Picture supply: Getty Pictures
Halma (LSE:HLMA) has loved one other spectacular yr in 2024. The FTSE 100 inventory β which manufactures security tools and hazard detection gear β continues to ship document performances regardless of the robust financial backdrop.
One other glowing buying and selling replace on Thursday (21 November) has pushed Halma shares 8% increased. This takes whole features because the begin of the yr to twenty%.
Is that this the Footsieβs greatest progress inventory to purchase at this time?
Β£1bn gross sales landmark
Halmaβs a grasp of figuring out profitable acquisitions and squeezing each drop of worth from them. Itβs why the M&A-driven enterprise has delivered 21 consecutive years of document income.
Thursdayβs replace confirmed that the technique continues to repay splendidly. Revenues soared 13% between April and September to recent all-time peaks of Β£1.07bn. Natural revenues have been up 11.5% within the interval, with new acquisitions making up the rest.
Halmaβs adjusted EBIT margin rose 70 foundation factors, to twenty.7%, due to energy at its Environmental & Evaluation unit. Mixed with these booming gross sales, adjusted EBIT soared 17% to Β£222.5m.
Pre-tax revenue was up 16% at Β£174m, additionally a brand new all-time peak.
Causes to be cheerful
Unsurprisingly, this record-setting efficiency β one which beat even Halmaβs lofty expectations β has received the market buzzing. However that is solely half the story.
In addition to delivering spectacular revenues and income progress, the Footsie agency additionally reported exceptional money creation for the primary half.

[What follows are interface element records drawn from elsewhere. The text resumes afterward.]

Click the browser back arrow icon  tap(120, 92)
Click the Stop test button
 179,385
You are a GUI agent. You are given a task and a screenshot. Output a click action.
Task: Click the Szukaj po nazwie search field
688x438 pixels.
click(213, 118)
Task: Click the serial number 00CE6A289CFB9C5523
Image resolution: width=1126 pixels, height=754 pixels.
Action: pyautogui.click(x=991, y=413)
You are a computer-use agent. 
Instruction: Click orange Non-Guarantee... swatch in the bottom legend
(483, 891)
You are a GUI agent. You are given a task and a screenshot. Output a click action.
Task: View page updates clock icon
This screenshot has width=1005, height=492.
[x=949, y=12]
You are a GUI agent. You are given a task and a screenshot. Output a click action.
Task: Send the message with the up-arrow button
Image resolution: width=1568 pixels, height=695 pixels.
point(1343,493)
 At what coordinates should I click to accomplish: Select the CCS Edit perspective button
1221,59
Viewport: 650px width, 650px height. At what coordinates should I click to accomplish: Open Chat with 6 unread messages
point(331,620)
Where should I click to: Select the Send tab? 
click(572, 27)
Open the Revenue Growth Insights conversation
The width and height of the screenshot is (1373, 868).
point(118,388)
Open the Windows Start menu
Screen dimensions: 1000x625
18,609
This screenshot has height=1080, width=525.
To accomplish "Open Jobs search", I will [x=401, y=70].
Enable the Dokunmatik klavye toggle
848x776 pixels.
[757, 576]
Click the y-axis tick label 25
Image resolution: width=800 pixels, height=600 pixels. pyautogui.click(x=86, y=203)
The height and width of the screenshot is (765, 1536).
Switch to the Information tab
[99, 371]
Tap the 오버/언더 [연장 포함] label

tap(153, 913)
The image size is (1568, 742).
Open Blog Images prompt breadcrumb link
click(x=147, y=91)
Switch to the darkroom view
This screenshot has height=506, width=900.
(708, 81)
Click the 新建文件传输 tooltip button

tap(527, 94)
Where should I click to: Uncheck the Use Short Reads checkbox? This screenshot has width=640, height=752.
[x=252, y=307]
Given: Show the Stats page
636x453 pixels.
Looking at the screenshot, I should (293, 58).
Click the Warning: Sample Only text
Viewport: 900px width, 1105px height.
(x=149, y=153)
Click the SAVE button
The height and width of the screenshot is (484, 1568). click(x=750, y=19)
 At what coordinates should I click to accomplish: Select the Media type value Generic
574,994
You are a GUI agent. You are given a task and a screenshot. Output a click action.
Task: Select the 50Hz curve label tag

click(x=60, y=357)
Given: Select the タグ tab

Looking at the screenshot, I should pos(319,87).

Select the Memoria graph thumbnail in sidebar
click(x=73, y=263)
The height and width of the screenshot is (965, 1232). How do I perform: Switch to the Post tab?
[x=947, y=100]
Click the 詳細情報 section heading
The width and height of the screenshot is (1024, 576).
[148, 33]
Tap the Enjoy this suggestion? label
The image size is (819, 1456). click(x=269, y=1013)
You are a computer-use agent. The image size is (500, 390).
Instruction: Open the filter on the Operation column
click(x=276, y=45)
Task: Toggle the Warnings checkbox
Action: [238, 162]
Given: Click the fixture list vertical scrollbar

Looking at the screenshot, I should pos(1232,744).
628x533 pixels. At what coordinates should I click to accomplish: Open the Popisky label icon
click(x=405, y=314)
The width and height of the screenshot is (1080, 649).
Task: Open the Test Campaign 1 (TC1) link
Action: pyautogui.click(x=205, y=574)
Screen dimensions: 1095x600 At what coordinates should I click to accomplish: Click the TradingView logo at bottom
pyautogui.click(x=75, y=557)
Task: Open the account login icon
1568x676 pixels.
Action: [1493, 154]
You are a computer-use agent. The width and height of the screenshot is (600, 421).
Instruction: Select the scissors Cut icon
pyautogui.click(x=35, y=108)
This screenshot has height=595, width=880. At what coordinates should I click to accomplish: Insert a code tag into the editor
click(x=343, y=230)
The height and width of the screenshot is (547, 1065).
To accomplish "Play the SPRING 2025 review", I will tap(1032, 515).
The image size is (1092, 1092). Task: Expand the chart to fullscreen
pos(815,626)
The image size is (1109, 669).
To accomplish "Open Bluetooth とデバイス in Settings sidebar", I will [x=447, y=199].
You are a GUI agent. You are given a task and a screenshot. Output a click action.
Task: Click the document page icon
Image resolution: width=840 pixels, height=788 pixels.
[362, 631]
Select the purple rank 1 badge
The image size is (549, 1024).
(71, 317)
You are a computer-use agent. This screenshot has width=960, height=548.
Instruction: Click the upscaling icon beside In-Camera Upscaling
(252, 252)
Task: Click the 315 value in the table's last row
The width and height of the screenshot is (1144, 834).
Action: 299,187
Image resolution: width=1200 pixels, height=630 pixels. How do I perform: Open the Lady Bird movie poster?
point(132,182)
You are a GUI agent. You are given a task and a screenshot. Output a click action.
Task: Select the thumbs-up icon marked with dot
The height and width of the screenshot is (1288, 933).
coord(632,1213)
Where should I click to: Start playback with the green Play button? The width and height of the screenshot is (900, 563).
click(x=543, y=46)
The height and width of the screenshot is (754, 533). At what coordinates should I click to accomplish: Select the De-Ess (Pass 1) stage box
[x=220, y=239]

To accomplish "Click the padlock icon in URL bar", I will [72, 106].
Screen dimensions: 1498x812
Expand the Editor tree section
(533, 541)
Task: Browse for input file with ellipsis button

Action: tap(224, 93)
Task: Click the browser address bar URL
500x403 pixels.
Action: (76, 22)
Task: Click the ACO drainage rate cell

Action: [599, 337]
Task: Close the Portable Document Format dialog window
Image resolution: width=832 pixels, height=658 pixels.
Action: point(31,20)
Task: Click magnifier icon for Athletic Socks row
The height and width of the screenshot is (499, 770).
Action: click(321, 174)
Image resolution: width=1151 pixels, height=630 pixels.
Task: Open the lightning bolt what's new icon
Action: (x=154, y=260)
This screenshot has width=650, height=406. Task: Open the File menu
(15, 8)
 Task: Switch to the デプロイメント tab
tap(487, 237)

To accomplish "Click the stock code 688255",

Money conversion clocked in at 108%, surging from 96% in the identical 2023 interval. It was additionally manner forward of the corporateβs 90% goal.
That is vital for 2 causes. Firstly, it provides Halma further energy to make extra earnings-boosting acquisitions. By the way, the agencyβs net-debt-to-adjusted-EBITDA ratio additionally fell to 1.27 instances from 1.42 instances, additional inside its objective of two instances and beneath.
Secondly, Halmaβs money enhance has enabled it to ship one other spectacular dividend enhance.
At 9p per share, the interim payout has been raised 7% yr on yr. This reinforces the corporateβs attraction as one of many FTSE 100βs greatest dividend progress shares (annual dividends have risen for 45 straight years).

A high purchase?
Thereβs clearly quite a bit to get enthusiastic about over at Halma then. However would I purchase its shares at this time? Iβm not so certain.
That is clearly a high-quality firm with a shiny outlook. It has loads of monetary firepower to capitalise on what itβs described as its βwholesome pipeline of potential acquisitionsβ. It additionally has appreciable progress alternatives throughout its developed and rising markets.
Nonetheless, I really feel that a lot of that is now baked into Halmaβs share worth. Following at this timeβs features, the corporate now trades on an enormous ahead price-to-earnings (P/E) ratio of 30.2 instances.
That is greater than double the Footsie common of 14.2 instances.
Halmaβs excessive valuation might restrict any additional share worth features. It might even immediate a share worth reversal if the blockbuster buying and selling updates dry up. This may occur, for example, if the worldwide financial system takes a recent downturn.
Iβll give Halma a detailed look if it falls in worth. However for the second Iβm completely satisfied to sit down on the sidelines.